[START INFORMATION SUPPLIED]

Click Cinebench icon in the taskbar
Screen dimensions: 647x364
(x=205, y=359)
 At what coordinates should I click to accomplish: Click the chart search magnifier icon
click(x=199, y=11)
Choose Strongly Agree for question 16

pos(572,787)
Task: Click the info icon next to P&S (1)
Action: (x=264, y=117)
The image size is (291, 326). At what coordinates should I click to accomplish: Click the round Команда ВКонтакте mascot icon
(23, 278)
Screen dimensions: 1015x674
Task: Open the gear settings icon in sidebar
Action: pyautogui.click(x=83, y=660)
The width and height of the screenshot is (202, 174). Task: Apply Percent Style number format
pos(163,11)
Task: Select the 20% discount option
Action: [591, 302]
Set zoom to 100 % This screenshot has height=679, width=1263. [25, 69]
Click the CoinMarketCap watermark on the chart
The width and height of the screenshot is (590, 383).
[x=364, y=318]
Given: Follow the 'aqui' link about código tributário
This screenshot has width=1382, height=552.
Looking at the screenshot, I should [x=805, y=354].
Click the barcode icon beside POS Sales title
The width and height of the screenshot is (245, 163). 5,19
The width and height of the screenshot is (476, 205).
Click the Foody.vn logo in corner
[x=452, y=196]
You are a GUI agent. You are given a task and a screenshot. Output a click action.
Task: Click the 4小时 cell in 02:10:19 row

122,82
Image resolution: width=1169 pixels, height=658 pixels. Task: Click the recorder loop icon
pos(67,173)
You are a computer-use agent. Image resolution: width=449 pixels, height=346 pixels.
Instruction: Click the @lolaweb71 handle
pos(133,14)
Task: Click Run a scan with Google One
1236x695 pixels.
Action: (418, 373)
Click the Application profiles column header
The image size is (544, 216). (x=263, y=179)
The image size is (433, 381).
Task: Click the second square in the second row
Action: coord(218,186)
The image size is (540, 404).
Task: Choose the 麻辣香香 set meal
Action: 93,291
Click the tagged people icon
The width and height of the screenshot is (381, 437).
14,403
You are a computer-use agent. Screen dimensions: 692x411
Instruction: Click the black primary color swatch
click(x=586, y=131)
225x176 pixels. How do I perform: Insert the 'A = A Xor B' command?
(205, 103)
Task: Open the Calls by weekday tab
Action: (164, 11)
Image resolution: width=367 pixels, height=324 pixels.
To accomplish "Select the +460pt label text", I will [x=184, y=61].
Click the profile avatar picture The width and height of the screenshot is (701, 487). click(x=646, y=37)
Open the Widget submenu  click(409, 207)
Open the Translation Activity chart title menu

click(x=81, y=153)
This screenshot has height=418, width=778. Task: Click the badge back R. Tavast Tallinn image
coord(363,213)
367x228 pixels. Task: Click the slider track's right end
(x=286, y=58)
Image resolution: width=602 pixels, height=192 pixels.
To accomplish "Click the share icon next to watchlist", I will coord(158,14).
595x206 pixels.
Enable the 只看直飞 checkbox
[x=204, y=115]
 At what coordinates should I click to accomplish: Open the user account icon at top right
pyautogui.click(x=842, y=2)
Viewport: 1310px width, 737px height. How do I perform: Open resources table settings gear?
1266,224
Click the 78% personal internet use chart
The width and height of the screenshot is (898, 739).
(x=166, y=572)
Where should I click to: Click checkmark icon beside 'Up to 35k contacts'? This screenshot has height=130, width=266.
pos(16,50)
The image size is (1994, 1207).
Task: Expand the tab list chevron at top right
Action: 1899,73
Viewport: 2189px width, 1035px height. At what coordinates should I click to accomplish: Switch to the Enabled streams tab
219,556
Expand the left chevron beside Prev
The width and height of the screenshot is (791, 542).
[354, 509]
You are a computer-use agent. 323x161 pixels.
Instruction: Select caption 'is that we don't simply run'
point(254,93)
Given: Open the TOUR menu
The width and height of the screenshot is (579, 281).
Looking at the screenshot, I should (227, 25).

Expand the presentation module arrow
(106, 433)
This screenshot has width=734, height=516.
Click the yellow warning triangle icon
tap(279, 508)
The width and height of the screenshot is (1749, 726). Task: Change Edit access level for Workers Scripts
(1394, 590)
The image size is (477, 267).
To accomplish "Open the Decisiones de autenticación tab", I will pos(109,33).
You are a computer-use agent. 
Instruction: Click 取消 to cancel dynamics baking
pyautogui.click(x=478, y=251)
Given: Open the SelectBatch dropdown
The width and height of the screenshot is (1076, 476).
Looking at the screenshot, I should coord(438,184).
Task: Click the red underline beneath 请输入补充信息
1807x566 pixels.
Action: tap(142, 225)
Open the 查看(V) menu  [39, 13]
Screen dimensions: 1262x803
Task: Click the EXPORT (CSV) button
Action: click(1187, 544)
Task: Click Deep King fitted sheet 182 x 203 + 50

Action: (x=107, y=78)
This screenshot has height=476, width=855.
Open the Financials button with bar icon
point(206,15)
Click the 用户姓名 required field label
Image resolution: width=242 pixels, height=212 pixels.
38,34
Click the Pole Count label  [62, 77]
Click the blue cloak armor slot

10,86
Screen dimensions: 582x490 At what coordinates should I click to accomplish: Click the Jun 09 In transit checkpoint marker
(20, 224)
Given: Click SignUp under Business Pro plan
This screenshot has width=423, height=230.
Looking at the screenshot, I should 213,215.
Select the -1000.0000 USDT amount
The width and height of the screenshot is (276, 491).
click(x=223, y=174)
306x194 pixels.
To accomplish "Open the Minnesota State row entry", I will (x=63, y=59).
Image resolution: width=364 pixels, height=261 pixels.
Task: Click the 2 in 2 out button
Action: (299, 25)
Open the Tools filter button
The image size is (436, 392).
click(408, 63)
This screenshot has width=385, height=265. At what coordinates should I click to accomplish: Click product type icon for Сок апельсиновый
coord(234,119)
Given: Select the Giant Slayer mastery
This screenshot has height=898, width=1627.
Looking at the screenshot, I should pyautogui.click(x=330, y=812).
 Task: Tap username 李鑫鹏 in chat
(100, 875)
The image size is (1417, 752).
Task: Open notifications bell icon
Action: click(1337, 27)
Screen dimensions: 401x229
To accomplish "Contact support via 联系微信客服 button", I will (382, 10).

[END INFORMATION SUPPLIED]

> TASK INSTRUCTIONS
Collect every line of the records that contains the string "agent", and copy each of those lines in full.

> WORKED ANSWER
You are a GUI agent. You are given a task and a screenshot. Output a click action.
You are a computer-use agent. Image resolution: width=449 pixels, height=346 pixels.
You are a computer-use agent. Screen dimensions: 692x411
You are a computer-use agent. 323x161 pixels.
You are a computer-use agent. 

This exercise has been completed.